The Feel of a Word: skiting

Making yourself out to be better than you are by way of boasting and showing off is something that Australians have never tolerated.  We have had different words for this behaviour at different times of our history but they have always been words that convey a scathing disapproval.

Skiting is a colonial word that, for Australians, was a shortened form of blatherskite, a Scottish dialect word.  Its origins go back to two Scandinavian words, Scotland having always had a strong connection to the North.  Blather or blether is an Old Norse word for stupid talk and skite is from the Old Norse –skyt, the stem of skjota to shoot.  So a blatherskite is someone who shoots his mouth off, so to speak, tossing random nonsense out endlessly.  This early citation is from Bell’s Life in Sydney and Sporting Reviewer, 1847 in a comment on cockfighting:

D.P. begs to call the most particular attention of the cockers … to this, as he has been informed that there has been a good deal of blatherskiting lately about the Swamp. The sooner the battle comes off the better, especially as there is so much money about.

The reference to the Swamp is possibly to the Gumbramorra Swamp, the site of present-day Marrickville and Petersham which is where the poor of Sydney mostly lived at that time.

In Australian use we found it amusing to split blatherskite into the phrase blather and skite which made it easier for us to end up with skite on its own.  This is an early example:

You may blather and skite,

But electors won’t bite

At the bait that,

On Friday, you threw so.

So now, Mr Francis,

You’ve led us some dances,

But never again

Will you do so.

The Herald (Melbourne), 1872.

This example is a fairly late one:

We were told a short time ago that the sleeper service was to be restored but Federal Minister Ward, head sherang of the blather and skite department, told Mr O’Sullivan that he another think coming.  As a result railway travellers are still sleeping on bags …

Mudgee Guardian and North-Western Representative, 1945.

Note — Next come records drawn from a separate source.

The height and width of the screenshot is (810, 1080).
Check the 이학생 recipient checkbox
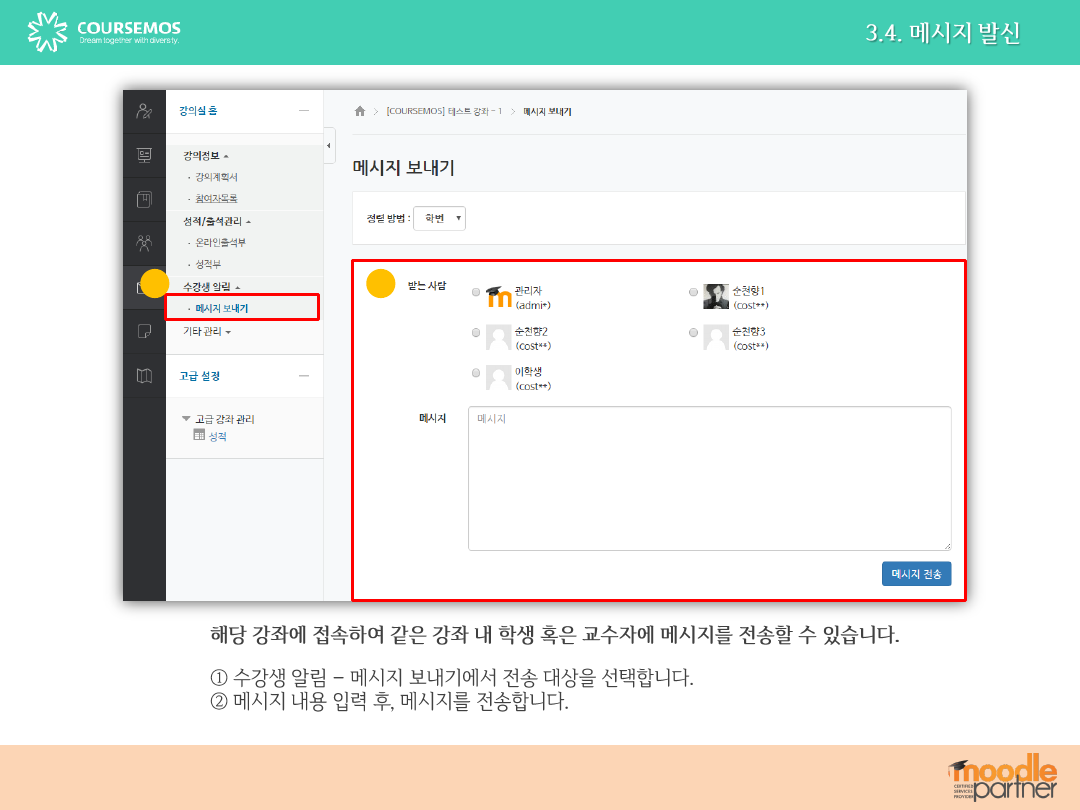[x=475, y=373]
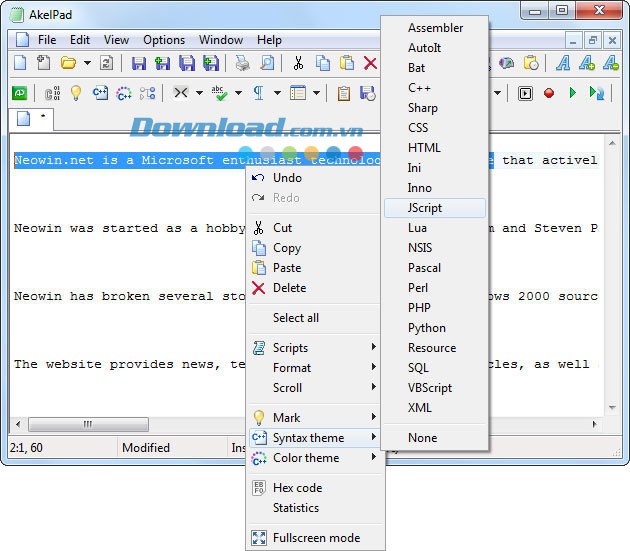Open the Options menu
The width and height of the screenshot is (630, 551).
164,40
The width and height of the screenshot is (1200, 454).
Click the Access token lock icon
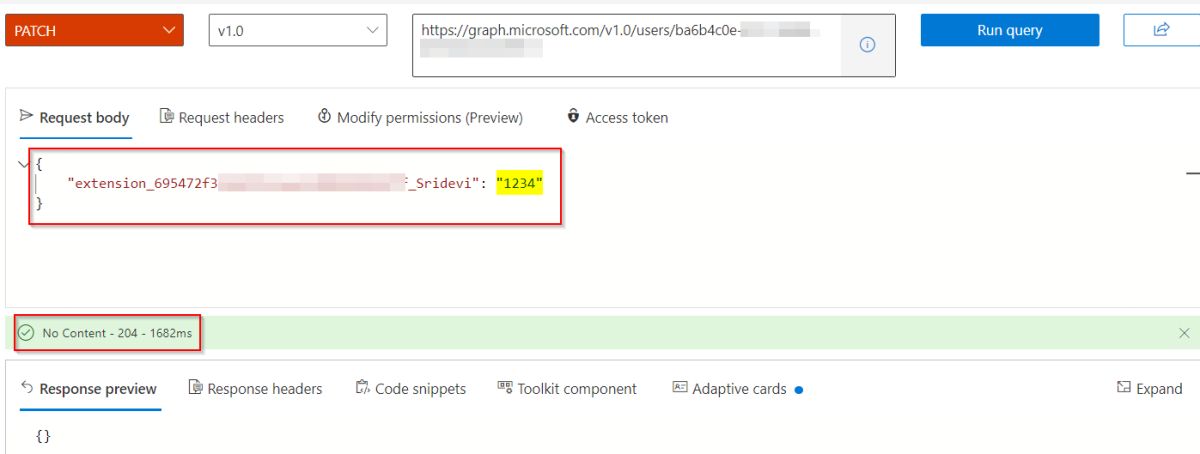tap(573, 116)
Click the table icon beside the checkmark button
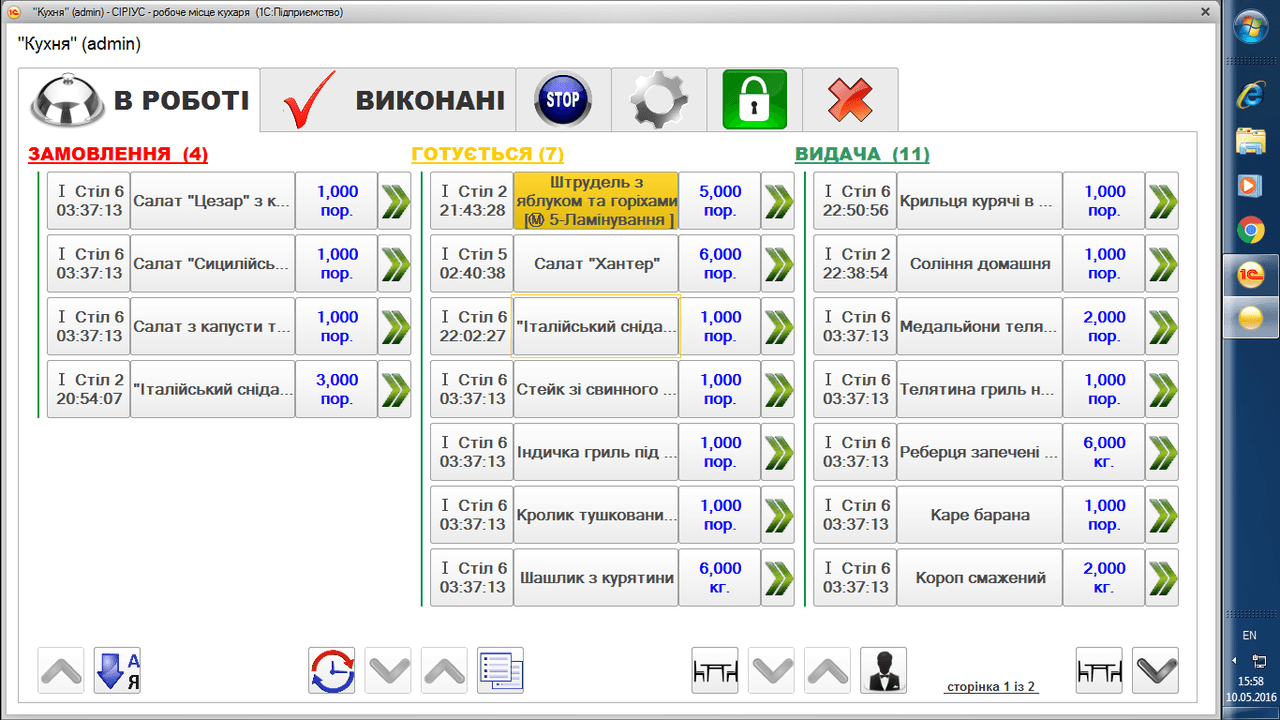Screen dimensions: 1280x720 (1099, 670)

It is interesting that both are political gibes. The random foolish talk became more specifically empty boastfulness, the equivalent of bullshit, that other favourite Australian word.

In the early 1900s a new slang expression was to have tickets on someone, meaning that you had a strong liking for someone.    A citation in 1908 is to do with a man speculating on whether a girl has tickets on him or not. If you have tickets on yourself you like yourself a lot!  The theory is that this comes from gambling, from horseracing in particular where you put money on a horse and are given betting tickets. There are also examples of its use in boxing.  One boxer is accused of liking himself for a win so much so that he must have got tickets on himself or set up his own book.  It has been suggested that the expression could have come from mannequins in shop windows, which at that stage had every item ticketed for price, or from lottery tickets.  But the overwhelming context of the early use is gambling as this early citation from the Brisbane Courier makes clear:

A youngster contemplated his big sister, the other day, and wished to express contempt for her self-appreciation: -- ‘Sis doesn’t think much of herself!’ he said.  ‘Oh, no! She’s only got twenty tickets on herself!’ He had evidently been studying the totalisator method.

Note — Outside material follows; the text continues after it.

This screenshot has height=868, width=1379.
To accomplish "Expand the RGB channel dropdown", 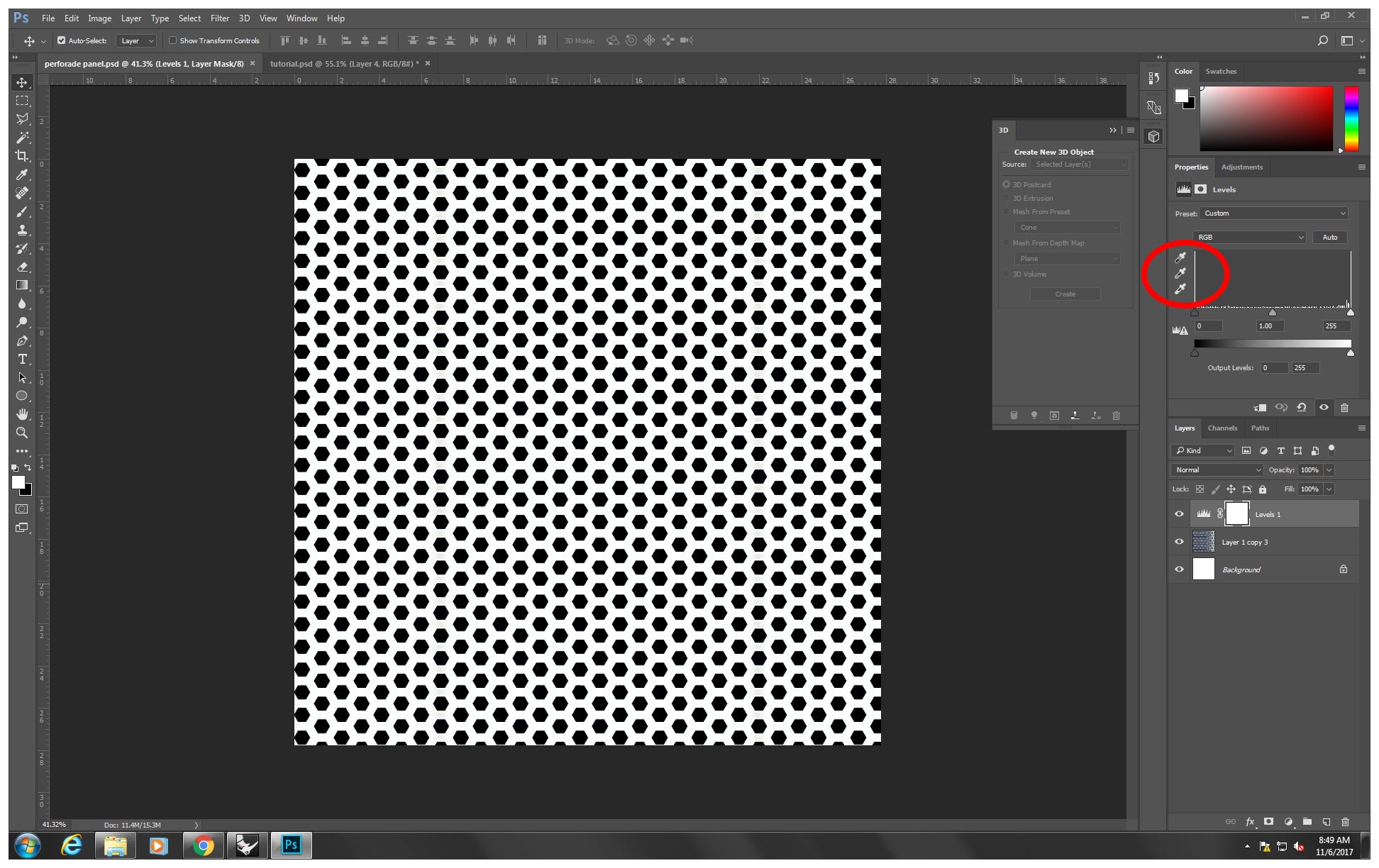I will pyautogui.click(x=1249, y=238).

By 1947 it was possible for a headline writer in the Sun (Sydney) to make a play on both meanings of the phrase.  The headline ran:

Girls have their tickets on him

The story was about Handsome Wal Hoare, the ladies bookie.  He favoured female punters because he said they were much more accepting of losses and easier to deal with. In return the women found him more engaging. So they had tickets on him, meaning they liked him and they got their betting tickets from him as well.

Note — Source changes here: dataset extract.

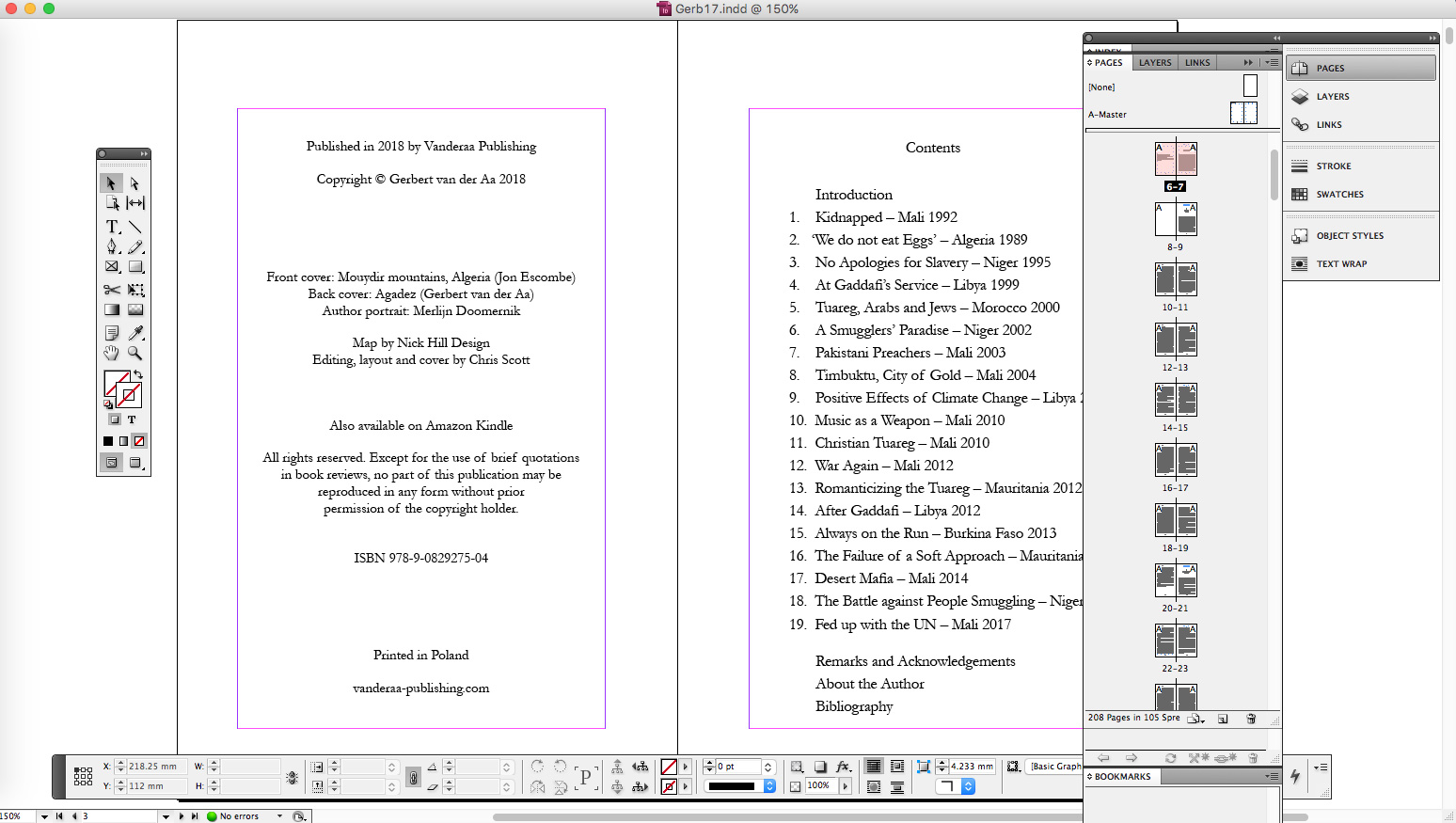This screenshot has width=1456, height=823.
Task: Choose the Hand tool
Action: point(112,354)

From fancying yourself, in the betting fashion, it is an easy step to being boastful and vainglorious, which is the sense that survives today.  Perhaps the gambling origin is why for so long it was only men who had tickets on themselves. Women would use the phrase but only to describe men. By the 1980s this had levelled out and the phrase could be applied generally.

So we move on to 1940s slang and the expression to big-note oneself. This also comes from gambling and refers to the person who bets big notes on a horse. At the stage the higher denomination notes were bigger than the lower ones, so a tenner was a bigger note than a fiver.  A big-noter was seen to be splashing his money around and making a show of his wealth.

The expression generalised quite quickly so that, outside of the world of betting, it was possible to big-note by showing off in all sorts of ways.  By the 1980s the showing off was restricted to a verbal trumpeting of one’s powers although there is still a sense that the big-noter belongs in the world of money, power and influence.